# Excerpt:
15.  Click the small "e" next to your interface to edit more settings.

16.  Click the Preprocessors tab.

17.  Scroll down into the General Preprocessor Settings area and then check (or enable) all of the preprocessors listed in that section EXCEPT the Sensitive Data preprocessor.  It can cause a lot of alerts and is best used after you gain some experience with Snort.

18.  Click Save at the bottom of the page.

19.  Now click on the Categories tab.  This is where we will choose a threat detection policy and associated rules.

20.  If you followed my advice for Snort VRT rules, this page is easy.  Just click the check box for "Use IPS Policy" and then select "Connectivity" in the drop-down.  Click Save and you're done!  Once you gain some experience with Snort, you can come back and choose one of the other two more restrictive policies.  I personally run "Balanced", but it will require some tuning if run in blocking mode.

21.  Go back to the main Snort Interfaces tab.

22.  Click the red icon under the Snort column for your interface.  After several seconds it will turn into a green icon if Snort starts up.

23.  Congratulations!  You have an operable Snort IDS (Intrusion Detection System).  Alerts can be viewed on the Alerts tab.  After you gain experience, you can put Snort in blocking mode (IPS) by checking the "Block Offenders" box on the If Settings tab for the interface.

# Instructions:
a) In the Snort setup steps, which preprocessor should stay unchecked in the General Preprocessor Settings area?
b) Reproduce the passage of the Snort setup steps between "20.  If you" and "for the interface.", inclusive.

# Data excerpts:
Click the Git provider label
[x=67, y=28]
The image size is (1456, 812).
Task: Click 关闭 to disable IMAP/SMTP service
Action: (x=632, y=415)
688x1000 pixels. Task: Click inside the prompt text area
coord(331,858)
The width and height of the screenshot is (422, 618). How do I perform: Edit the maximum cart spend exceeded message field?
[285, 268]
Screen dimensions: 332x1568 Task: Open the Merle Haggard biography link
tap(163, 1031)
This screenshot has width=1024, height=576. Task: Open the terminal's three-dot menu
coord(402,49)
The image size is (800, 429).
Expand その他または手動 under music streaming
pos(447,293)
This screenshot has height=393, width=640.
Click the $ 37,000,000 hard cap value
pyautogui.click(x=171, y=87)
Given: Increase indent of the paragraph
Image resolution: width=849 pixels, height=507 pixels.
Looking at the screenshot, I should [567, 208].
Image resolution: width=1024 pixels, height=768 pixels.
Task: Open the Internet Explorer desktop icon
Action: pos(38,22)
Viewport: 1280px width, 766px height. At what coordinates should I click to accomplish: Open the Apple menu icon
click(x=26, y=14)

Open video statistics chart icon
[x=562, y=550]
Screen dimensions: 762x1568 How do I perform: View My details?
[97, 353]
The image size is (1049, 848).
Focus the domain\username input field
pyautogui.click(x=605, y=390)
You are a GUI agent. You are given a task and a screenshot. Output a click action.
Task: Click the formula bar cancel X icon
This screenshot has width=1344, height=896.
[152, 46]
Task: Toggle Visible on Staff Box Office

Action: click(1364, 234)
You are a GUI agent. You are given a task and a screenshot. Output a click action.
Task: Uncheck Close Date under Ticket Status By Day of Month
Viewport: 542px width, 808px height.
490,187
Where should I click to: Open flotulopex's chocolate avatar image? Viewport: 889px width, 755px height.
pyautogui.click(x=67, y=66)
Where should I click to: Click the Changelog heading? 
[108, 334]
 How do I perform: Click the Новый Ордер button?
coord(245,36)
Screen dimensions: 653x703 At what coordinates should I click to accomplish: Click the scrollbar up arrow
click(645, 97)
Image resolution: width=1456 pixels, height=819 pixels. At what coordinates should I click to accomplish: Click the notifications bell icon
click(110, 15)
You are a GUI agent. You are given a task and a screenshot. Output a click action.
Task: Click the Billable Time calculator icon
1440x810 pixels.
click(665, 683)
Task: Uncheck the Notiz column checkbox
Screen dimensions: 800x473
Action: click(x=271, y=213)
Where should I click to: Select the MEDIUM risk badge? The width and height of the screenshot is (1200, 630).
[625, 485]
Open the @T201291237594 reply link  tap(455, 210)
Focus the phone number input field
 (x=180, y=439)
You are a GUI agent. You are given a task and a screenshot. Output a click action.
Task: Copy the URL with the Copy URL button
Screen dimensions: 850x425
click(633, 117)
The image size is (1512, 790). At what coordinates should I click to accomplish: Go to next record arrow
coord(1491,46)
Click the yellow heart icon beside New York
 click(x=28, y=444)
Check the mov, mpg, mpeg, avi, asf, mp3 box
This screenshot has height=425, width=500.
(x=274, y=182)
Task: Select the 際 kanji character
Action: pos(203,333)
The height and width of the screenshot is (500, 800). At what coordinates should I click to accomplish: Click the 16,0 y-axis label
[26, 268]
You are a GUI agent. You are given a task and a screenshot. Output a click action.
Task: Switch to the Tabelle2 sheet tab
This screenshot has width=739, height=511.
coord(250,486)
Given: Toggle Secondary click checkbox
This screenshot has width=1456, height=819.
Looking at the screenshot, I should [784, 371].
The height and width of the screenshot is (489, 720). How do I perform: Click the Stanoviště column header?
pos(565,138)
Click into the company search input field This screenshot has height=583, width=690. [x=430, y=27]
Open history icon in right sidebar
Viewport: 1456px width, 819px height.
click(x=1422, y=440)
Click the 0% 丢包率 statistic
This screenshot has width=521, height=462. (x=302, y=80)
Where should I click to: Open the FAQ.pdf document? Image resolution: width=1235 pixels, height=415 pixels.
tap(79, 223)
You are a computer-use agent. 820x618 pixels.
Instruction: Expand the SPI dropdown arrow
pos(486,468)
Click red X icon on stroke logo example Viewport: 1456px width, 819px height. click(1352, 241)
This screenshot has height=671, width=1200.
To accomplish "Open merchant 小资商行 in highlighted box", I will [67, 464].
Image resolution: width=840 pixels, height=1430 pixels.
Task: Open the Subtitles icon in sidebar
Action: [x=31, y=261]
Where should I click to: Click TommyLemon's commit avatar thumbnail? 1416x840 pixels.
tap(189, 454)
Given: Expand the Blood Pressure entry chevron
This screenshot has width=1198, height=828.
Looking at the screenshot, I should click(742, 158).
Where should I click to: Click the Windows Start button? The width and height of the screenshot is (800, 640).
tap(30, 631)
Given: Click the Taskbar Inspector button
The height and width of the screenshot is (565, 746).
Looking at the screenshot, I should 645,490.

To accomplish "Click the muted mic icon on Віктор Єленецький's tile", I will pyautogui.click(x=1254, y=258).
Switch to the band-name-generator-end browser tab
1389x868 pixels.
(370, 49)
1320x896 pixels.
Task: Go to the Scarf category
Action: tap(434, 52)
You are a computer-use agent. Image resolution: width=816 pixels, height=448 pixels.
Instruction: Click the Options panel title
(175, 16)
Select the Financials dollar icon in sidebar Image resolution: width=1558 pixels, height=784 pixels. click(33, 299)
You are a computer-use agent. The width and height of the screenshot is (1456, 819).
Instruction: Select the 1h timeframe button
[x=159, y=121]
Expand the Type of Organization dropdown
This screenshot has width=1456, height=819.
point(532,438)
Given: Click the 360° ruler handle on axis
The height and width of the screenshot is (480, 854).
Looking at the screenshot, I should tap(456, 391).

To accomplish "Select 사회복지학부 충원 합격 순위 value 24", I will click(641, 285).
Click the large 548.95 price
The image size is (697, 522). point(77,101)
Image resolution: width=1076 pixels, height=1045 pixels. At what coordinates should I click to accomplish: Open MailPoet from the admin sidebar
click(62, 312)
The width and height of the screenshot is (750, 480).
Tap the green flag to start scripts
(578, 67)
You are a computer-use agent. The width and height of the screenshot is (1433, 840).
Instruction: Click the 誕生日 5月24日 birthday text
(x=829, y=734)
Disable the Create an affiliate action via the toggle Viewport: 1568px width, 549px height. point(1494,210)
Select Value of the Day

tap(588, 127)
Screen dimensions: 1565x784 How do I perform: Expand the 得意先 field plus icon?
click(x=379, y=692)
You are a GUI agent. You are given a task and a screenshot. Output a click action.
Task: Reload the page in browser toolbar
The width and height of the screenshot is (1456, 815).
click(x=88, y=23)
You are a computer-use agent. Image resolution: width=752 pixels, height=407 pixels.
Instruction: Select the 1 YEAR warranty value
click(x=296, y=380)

# Solutions in order:
a) The Sensitive Data preprocessor.

b)
20.  If you followed my advice for Snort VRT rules, this page is easy.  Just click the check box for "Use IPS Policy" and then select "Connectivity" in the drop-down.  Click Save and you're done!  Once you gain some experience with Snort, you can come back and choose one of the other two more restrictive policies.  I personally run "Balanced", but it will require some tuning if run in blocking mode.

21.  Go back to the main Snort Interfaces tab.

22.  Click the red icon under the Snort column for your interface.  After several seconds it will turn into a green icon if Snort starts up.

23.  Congratulations!  You have an operable Snort IDS (Intrusion Detection System).  Alerts can be viewed on the Alerts tab.  After you gain experience, you can put Snort in blocking mode (IPS) by checking the "Block Offenders" box on the If Settings tab for the interface.